#### Task statement
Copy the entries below exactly; any picture among them should be left out.

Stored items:
# # # #

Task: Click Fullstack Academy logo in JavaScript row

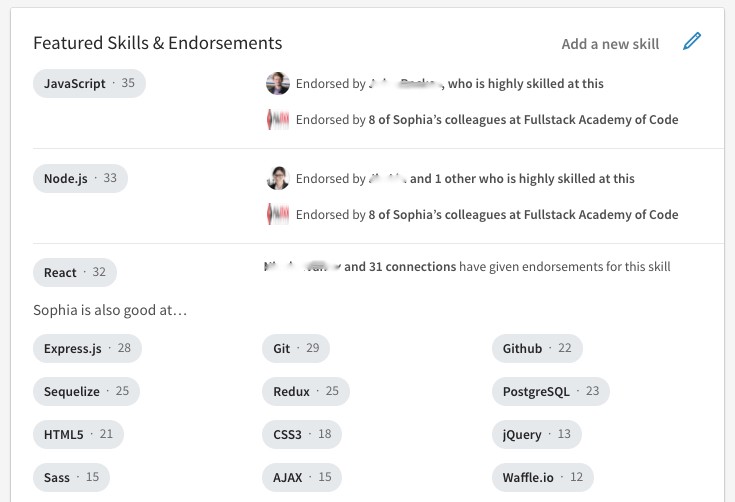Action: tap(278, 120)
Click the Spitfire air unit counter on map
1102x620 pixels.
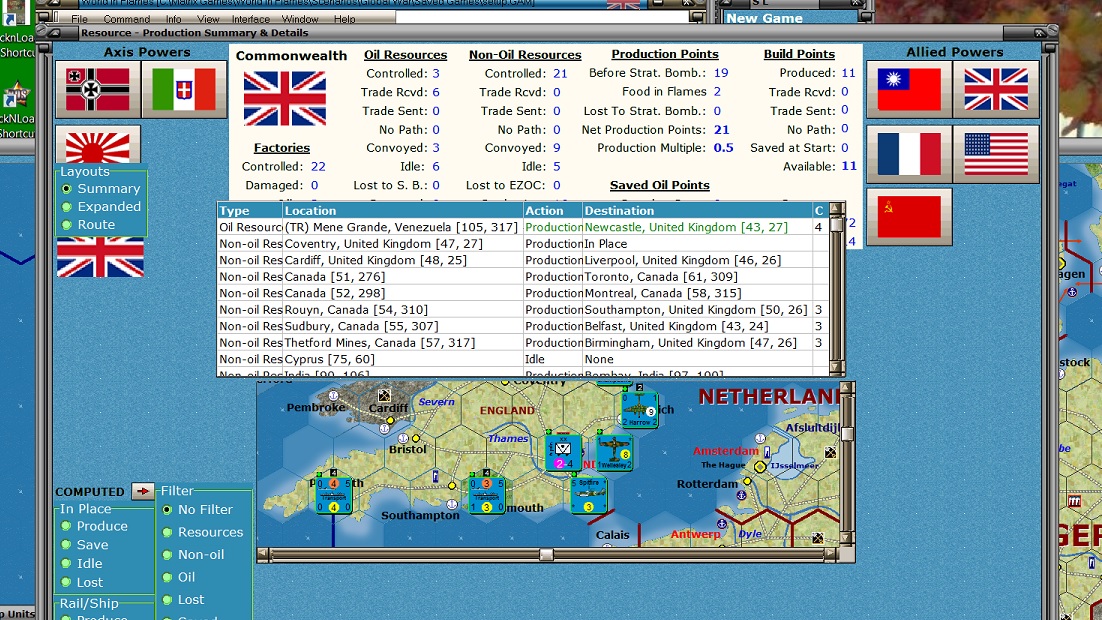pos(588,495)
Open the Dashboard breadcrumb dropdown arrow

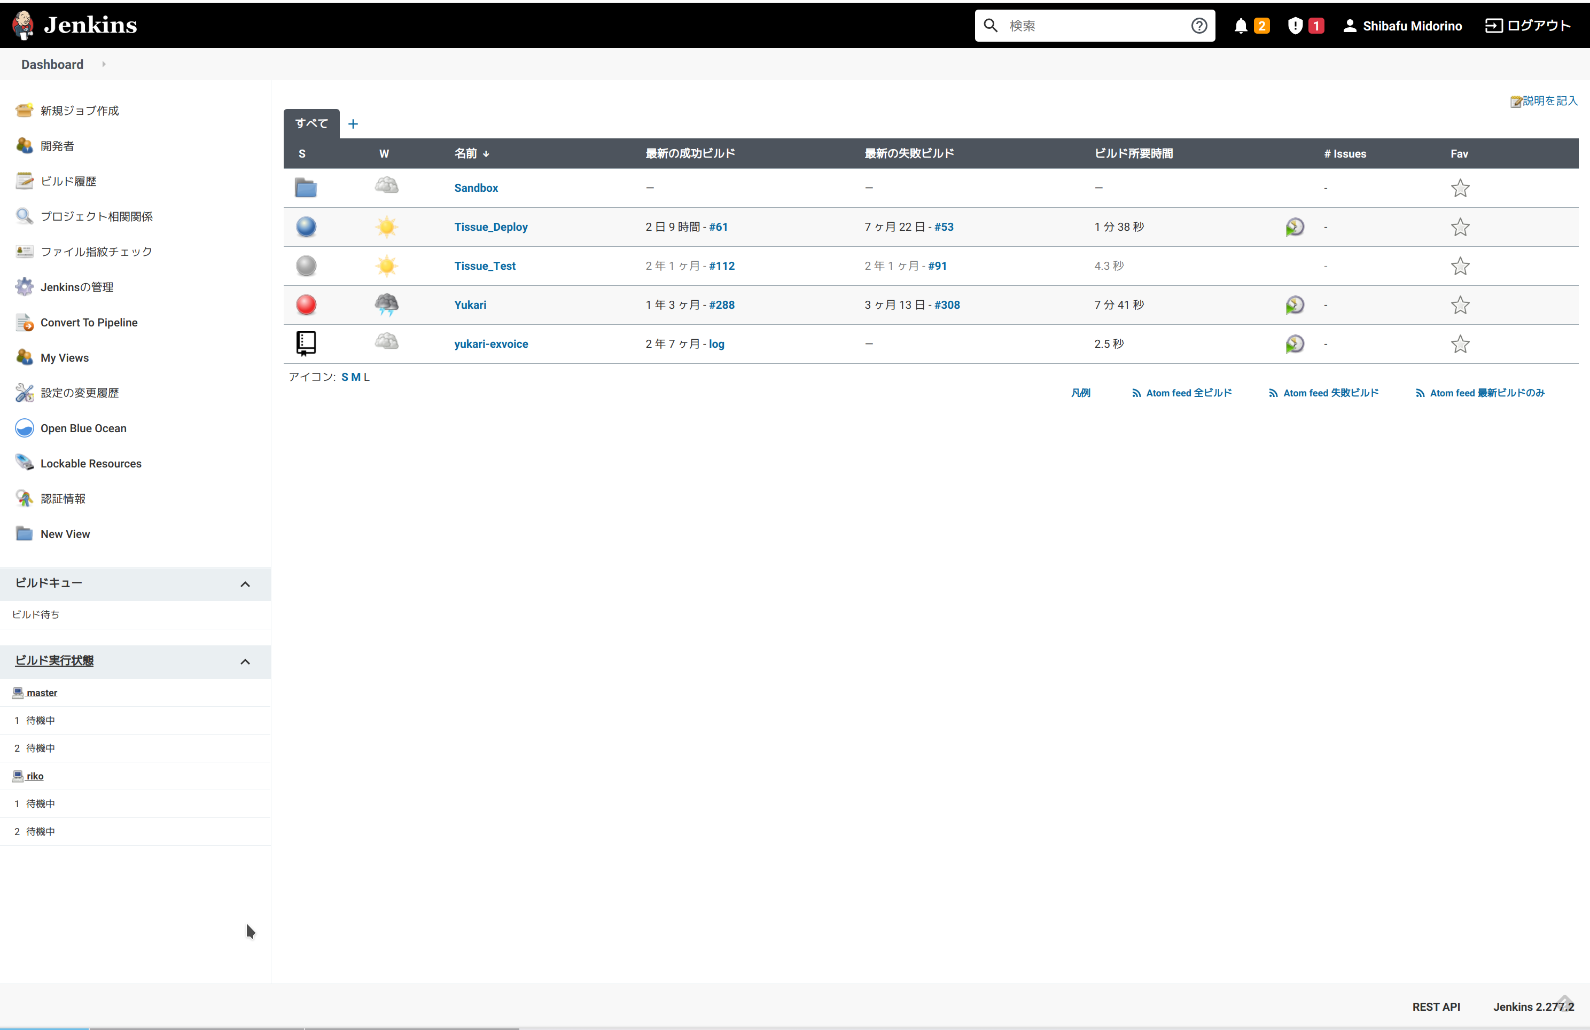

# # # #

#### Solution to this task
Task: Click Fullstack Academy logo in JavaScript row

Action: tap(278, 120)
Click the Spitfire air unit counter on map
1102x620 pixels.
pos(588,495)
Open the Dashboard breadcrumb dropdown arrow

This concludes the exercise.